L’Europe met un terme au géoblocage

L’Europe met un terme au géoblocage

Des négociateurs du Parlement européen, du Conseil européen et de la Commission européenne sont parvenus à un accord concernant l’interdiction du géoblocage par les webshops ; pratique qui consiste à exclure les internautes de l’étranger.

« Davantage de sécurité juridique »

La nouvelle réglementation, qui entrera en vigueur fin 2018, vise à faciliter le shopping au-delà des frontières pour les consommateurs. « Pour les citoyens cela signifie donc qu’ils pourront acheter leurs articles électroniques online, louer une voiture, ou réserver des tickets de concert à l’étranger comme chez eux. Pour les entreprises cela assure davantage de sécurité juridique lorsqu’elles opéreront au-delà des frontières », indiquent les institutions européennes.


Toutefois la nouvelle réglementation comprend certaines exceptions.

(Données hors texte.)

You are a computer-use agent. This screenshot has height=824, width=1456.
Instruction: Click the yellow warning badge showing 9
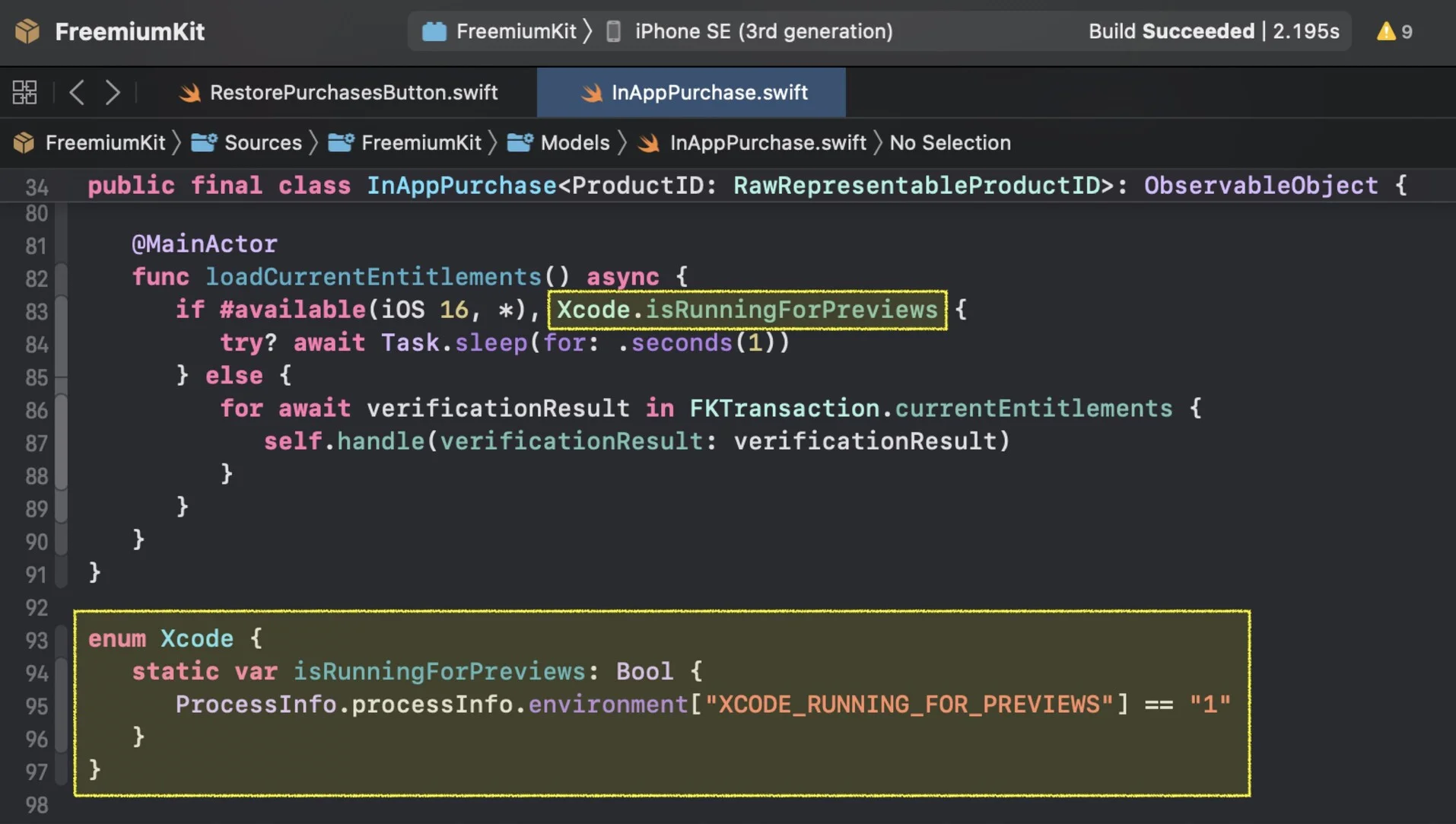1394,31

Les contenus culturels protégés par des  droits d’auteur, tels que les e-books, les séries télévisées et films, la musique et les jeux vidéo online ne sont pas concernés par ces règles. Une loi séparée est prévue pour ce type de produits, qui elle aussi entrera en vigueur l’an prochain.


Pas d’obligation de livraison

A noter que les vendeurs ne sont pas obligés de se charger de la livraison au client. Si la livraison n’est pas proposée, le client devra lui-même venir retirer sa commande en magasin et ce afin d’éviter que les petits commerçants n’aient de trop gros frais. La nouvelle réglementation n’impose pas non plus aux entreprises de pratiquer les mêmes prix dans tous les pays, mais d’ici peu le consommateur aura donc la liberté de rechercher le prix le plus bas au-delà des frontières.


Cet accord est une nouvelle étape dans l’unification de marché numérique européen, afin que l’Europe soit mieux armée face aux influences venues de l’étranger, notamment des Etats-Unis et de Chine.


« Grâce à cet accord les consommateurs européens bénéficieront d’une offre online de produits et de services plus vaste et souvent meilleur marché. De leur côté les entreprises profiteront d’une clientèle plus large et ne devront plus être au courant de la législation de tous les États membres », explique la députée européenne Anneleen Van Bossuyt à Datanews.